GDP and population growth (on a global, regional country levels) can probably be considered as the two most important long-term drivers of demand for soybean meal and oil.

Therefore, any slowdown in China’s economic growth is likely to have some impact on both the global and the U.S. soybean market, not least in terms of a possible slowdown in the growth of its soybean imports. If the country maintains its appetite for soybeans, then one of the most important factors for domestic U.S. producers and U.S. exports will be the value of the U.S. dollar and the extent to which its competitors in the market can take advantage of this.

No brief look at some of the factors affecting the soybean market—in this case, soymeal and soybean oil—should omit two other areas. First dried distillers grains (DDGs): DDGs are the nutrient-rich co-product of dry-milled ethanol production, used extensively as a feed ingredient. They have, with varying degrees of effectiveness, been competitors to soymeal’s use in the U.S.

Second, canola, palm and sunflower oil have also been contenders against soybean oil. But depending on how the market’s looking at any particular time, soybean oil can also be seen by them as a contender.

 

USDA Prospective Plantings Report

The findings for soybeans were pleasantly surprising: “Soybean planted area for 2015 is estimated at record high 84.6 million acres, up 1 percent from last year. Compared with last year, planted acreage intentions are up or unchanged in 21 of the 31 major producing States.”

The 84.6 million acres figure was 1.3 million acres below the average trade estimate of 85.9 million acres.
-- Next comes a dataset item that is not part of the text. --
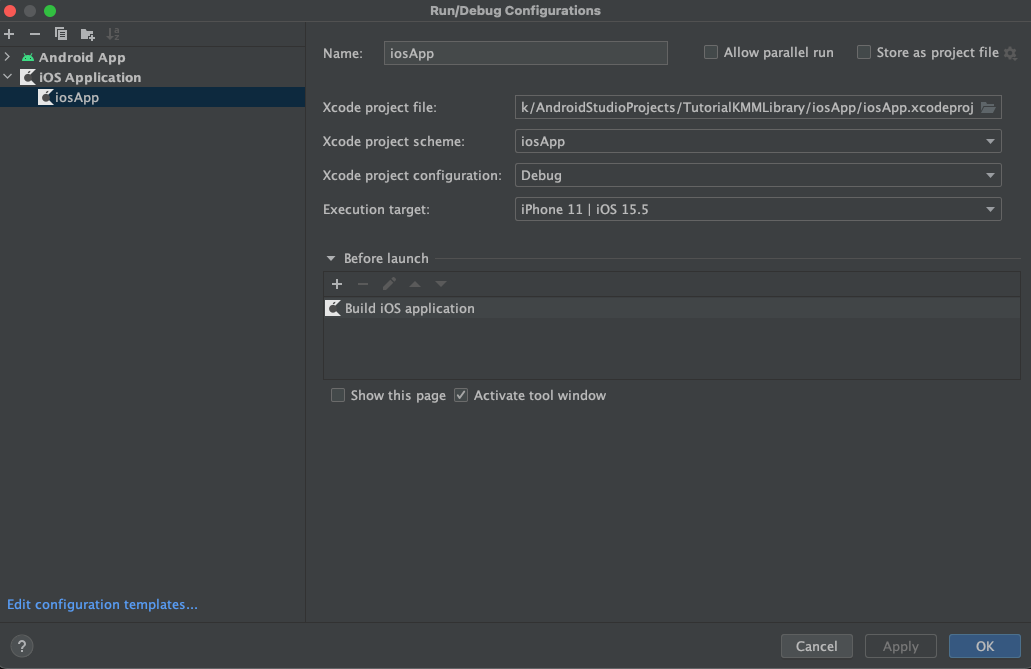Remove the selected configuration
Some thought such a small increase a good sign for the crop.

Inventories at the beginning of March were 1.334 billion bushels. Albeit 34 percent, or 994 million bushels, up on the previous year, this figure was below analysts’ expected figure of 1.348 billion bushels—another encouraging sign.

One conclusion that could be drawn from the inventory figures is that the stronger U.S. dollar may not be hurting exports as much as it could. The big question going forward is whether China’s appetite for the bean remains unabated.

For a producer of which it can be said, once again, that “[t]hus far during the marketing year, nearly one out of every four bushels of soybeans produced, or 13 bushels per acre, has been shipped to China,” the country’s remaining ravenous is quite important.